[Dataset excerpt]
--- Begin ---
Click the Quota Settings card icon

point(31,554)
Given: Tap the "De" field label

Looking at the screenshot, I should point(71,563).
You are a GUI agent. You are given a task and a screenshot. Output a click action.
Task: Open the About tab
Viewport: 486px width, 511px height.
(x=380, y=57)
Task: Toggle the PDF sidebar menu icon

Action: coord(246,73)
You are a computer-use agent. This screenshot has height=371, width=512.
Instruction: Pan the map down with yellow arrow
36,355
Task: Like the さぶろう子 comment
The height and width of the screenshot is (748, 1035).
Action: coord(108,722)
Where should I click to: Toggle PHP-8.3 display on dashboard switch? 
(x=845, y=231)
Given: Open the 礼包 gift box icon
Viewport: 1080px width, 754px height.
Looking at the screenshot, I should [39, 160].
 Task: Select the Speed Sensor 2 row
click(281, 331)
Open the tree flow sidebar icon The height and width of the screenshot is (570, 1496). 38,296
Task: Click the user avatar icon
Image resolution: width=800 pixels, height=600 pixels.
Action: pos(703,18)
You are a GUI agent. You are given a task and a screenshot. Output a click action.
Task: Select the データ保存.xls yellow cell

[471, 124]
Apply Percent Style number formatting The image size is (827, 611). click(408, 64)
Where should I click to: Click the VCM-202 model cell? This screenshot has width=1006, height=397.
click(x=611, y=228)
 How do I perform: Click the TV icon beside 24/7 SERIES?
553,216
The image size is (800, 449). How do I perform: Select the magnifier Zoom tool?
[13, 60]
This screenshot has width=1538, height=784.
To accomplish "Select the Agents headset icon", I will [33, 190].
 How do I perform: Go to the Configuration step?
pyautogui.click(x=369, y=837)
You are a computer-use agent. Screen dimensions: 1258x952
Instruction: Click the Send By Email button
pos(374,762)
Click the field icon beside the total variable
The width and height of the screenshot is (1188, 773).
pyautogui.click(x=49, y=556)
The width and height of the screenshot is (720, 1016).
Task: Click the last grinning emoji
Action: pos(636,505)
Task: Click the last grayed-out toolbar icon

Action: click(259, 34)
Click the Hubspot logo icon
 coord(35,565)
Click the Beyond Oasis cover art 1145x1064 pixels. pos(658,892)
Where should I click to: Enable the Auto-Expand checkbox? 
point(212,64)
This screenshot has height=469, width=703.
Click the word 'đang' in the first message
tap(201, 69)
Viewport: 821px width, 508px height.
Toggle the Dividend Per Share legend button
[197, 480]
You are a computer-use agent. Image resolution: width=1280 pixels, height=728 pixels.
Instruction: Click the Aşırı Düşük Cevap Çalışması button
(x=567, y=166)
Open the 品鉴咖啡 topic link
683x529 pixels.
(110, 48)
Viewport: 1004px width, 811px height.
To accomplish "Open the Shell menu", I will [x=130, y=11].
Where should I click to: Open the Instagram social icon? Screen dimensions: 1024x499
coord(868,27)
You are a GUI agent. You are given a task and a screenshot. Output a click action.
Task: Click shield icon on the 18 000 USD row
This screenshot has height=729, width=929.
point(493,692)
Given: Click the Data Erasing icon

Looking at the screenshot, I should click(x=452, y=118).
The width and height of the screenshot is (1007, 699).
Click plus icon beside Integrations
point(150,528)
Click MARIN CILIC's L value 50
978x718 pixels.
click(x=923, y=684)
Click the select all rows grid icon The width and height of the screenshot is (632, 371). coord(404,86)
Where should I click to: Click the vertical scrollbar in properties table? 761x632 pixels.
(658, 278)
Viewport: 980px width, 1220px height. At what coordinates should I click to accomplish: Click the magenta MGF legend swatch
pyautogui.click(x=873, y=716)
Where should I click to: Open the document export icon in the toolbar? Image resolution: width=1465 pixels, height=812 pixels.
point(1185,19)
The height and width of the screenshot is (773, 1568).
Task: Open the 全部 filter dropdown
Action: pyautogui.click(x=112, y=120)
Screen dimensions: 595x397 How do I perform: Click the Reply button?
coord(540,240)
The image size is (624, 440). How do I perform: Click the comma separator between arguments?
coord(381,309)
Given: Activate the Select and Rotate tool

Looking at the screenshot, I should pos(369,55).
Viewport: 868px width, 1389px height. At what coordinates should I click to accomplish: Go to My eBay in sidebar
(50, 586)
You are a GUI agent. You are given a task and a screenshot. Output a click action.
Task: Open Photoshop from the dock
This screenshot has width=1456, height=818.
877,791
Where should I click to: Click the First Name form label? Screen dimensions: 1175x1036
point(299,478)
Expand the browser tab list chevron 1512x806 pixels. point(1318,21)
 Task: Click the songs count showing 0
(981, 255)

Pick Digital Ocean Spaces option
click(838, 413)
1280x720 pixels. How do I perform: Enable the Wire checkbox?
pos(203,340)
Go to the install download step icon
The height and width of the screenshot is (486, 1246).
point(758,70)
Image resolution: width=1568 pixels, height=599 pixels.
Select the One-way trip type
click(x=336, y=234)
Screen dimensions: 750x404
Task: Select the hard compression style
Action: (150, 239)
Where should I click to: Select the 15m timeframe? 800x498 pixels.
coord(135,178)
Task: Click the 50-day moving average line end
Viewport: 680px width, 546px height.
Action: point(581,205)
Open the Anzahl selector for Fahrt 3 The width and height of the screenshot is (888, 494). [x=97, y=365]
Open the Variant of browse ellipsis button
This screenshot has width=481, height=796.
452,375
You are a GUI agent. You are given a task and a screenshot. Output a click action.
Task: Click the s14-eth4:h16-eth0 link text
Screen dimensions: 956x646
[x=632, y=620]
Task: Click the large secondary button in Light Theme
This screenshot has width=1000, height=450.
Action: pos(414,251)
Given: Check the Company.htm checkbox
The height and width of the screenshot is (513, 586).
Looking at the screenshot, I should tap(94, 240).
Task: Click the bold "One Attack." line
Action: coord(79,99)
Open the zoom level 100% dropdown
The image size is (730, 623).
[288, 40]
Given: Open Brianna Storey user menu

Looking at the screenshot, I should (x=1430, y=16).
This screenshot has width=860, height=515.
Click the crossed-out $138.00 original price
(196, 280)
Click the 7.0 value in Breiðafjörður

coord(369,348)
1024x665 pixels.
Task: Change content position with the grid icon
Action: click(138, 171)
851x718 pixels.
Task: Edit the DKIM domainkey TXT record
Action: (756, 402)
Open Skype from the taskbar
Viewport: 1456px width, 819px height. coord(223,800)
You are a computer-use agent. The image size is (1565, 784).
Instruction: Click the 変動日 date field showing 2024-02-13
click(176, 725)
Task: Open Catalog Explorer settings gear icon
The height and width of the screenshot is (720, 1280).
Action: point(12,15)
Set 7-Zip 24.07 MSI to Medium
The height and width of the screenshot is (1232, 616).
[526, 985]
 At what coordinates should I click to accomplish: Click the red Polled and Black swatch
--- End ---
- [Given instruction] Lay out the entries from the line with "Go to the install download step icon" to the line with "Viewport: 1456px width, 819px", both included, as a Markdown table with the columns Row and Line. Put a running number in Row and each line in Line, and leave out blank lines.

- [Answer to the exercise]
| Row | Line |
|---|---|
| 1 | Go to the install download step icon |
| 2 | The height and width of the screenshot is (486, 1246). |
| 3 | point(758,70) |
| 4 | Image resolution: width=1568 pixels, height=599 pixels. |
| 5 | Select the One-way trip type |
| 6 | click(x=336, y=234) |
| 7 | Screen dimensions: 750x404 |
| 8 | Task: Select the hard compression style |
| 9 | Action: (150, 239) |
| 10 | Where should I click to: Select the 15m timeframe? 800x498 pixels. |
| 11 | coord(135,178) |
| 12 | Task: Click the 50-day moving average line end |
| 13 | Viewport: 680px width, 546px height. |
| 14 | Action: point(581,205) |
| 15 | Open the Anzahl selector for Fahrt 3 The width and height of the screenshot is (888, 494). [x=97, y=365] |
| 16 | Open the Variant of browse ellipsis button |
| 17 | This screenshot has width=481, height=796. |
| 18 | 452,375 |
| 19 | You are a GUI agent. You are given a task and a screenshot. Output a click action. |
| 20 | Task: Click the s14-eth4:h16-eth0 link text |
| 21 | Screen dimensions: 956x646 |
| 22 | [x=632, y=620] |
| 23 | Task: Click the large secondary button in Light Theme |
| 24 | This screenshot has width=1000, height=450. |
| 25 | Action: pos(414,251) |
| 26 | Given: Check the Company.htm checkbox |
| 27 | The height and width of the screenshot is (513, 586). |
| 28 | Looking at the screenshot, I should tap(94, 240). |
| 29 | Task: Click the bold "One Attack." line |
| 30 | Action: coord(79,99) |
| 31 | Open the zoom level 100% dropdown |
| 32 | The image size is (730, 623). |
| 33 | [288, 40] |
| 34 | Given: Open Brianna Storey user menu |
| 35 | Looking at the screenshot, I should (x=1430, y=16). |
| 36 | This screenshot has width=860, height=515. |
| 37 | Click the crossed-out $138.00 original price |
| 38 | (196, 280) |
| 39 | Click the 7.0 value in Breiðafjörður |
| 40 | coord(369,348) |
| 41 | 1024x665 pixels. |
| 42 | Task: Change content position with the grid icon |
| 43 | Action: click(138, 171) |
| 44 | 851x718 pixels. |
| 45 | Task: Edit the DKIM domainkey TXT record |
| 46 | Action: (756, 402) |
| 47 | Open Skype from the taskbar |
| 48 | Viewport: 1456px width, 819px height. coord(223,800) |